One theory is that people struggling with mental health disorders may try to manage symptoms by self-medicating with alcohol or drugs, says Dr. Vazirian. They then become addicted.
“Another theory is that substance abuse may cause the mental health disorder,” he adds. “Chronic marijuana use is linked to schizophrenia, for example. Also, methamphetamine use increases the susceptibility to psychosis.”
Substance abuse is a brain disease, not the character flaw many people believe it to be, he stresses. “Around half of those who develop a substance abuse disorder may be genetically vulnerable,” says Dr. Vazirian. Genes may also increase the risk of mental illness.
Researchers are striving to unravel the complex relationship between substance use and mental illness.
It’s important to treat the co-occurring disorders at the same time.
“If you don’t treat the substance abuse, you jeopardize treatment for the mental health disorder,” says Dr. Vazirian. “And if you don’t treat the mental health disorder, you jeopardize treatment for the substance abuse.”
For example, you may need medication to correct the brain chemical imbalance involved in major depression. But “alcohol is a depressant, and can cause anxiety and depression. So even if you’re getting the right medication, if you keep drinking, your symptoms may not improve,” says Dr. Vazirian.
Also, those who are inebriated or impaired can’t give a therapist their full attention.
Facing the twin stigmas of mental illness and substance abuse can make it difficult to seek help.
“The most important thing families and friends can do is to offer encouragement and support,” says Dr. Vazirian. “Getting all family members to be one voice and say the same thing is critical.”
If a loved one threatens physical or emotional harm to themselves or others, you may need to call 911 and get first responders involved, he says.
Treatment for dual diagnosis can be costly, so it’s important to have a good insurance plan, Medicare or Medicaid.
The best inpatient facilities offer a range of services for co-occurring disorders: psychiatric care, substance abuse counseling, group therapy, marital or family therapy and case management.
“When these services are not available, it’s more difficult for patients to maintain their sobriety,” says Dr. Vazirian.
Unfortunately, many substance abuse treatment facilities lack mental health professionals who can assess patients for mental illness.
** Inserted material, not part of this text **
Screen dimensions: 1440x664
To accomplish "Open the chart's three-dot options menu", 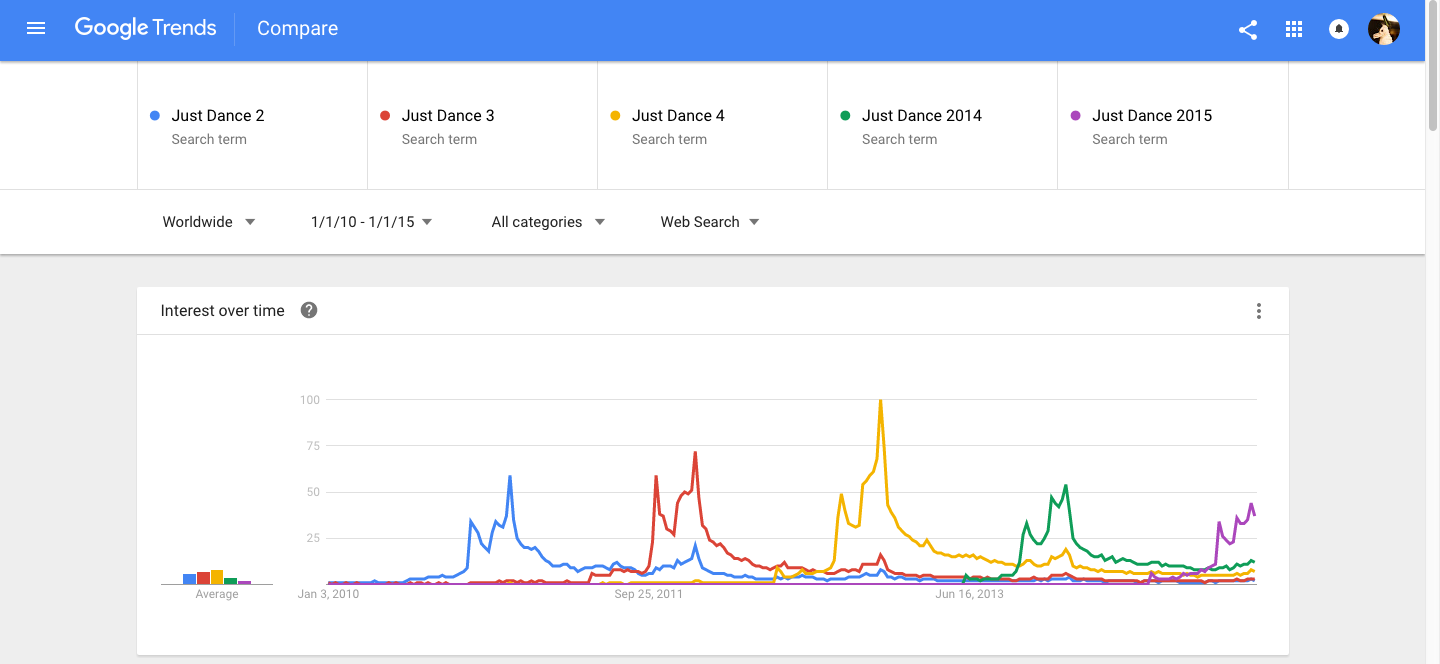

And mental health facilities often fail to address substance abuse, he says.
Al-Anon and Families Anonymous are 12-step groups for families and friends. “Families are unknowingly affected by addiction,” explains Dr. Vazirian. “Enabling behaviors of family members and friends may perpetuate addiction by not making patients accountable for their actions.”
The National Alliance on Mental Illness (NAMI) offers education and support for patients and families affected by mental health disorders. “It helps to learn that you are not alone, that other families also have issues and to encourage loved ones to stay in treatment,” he says.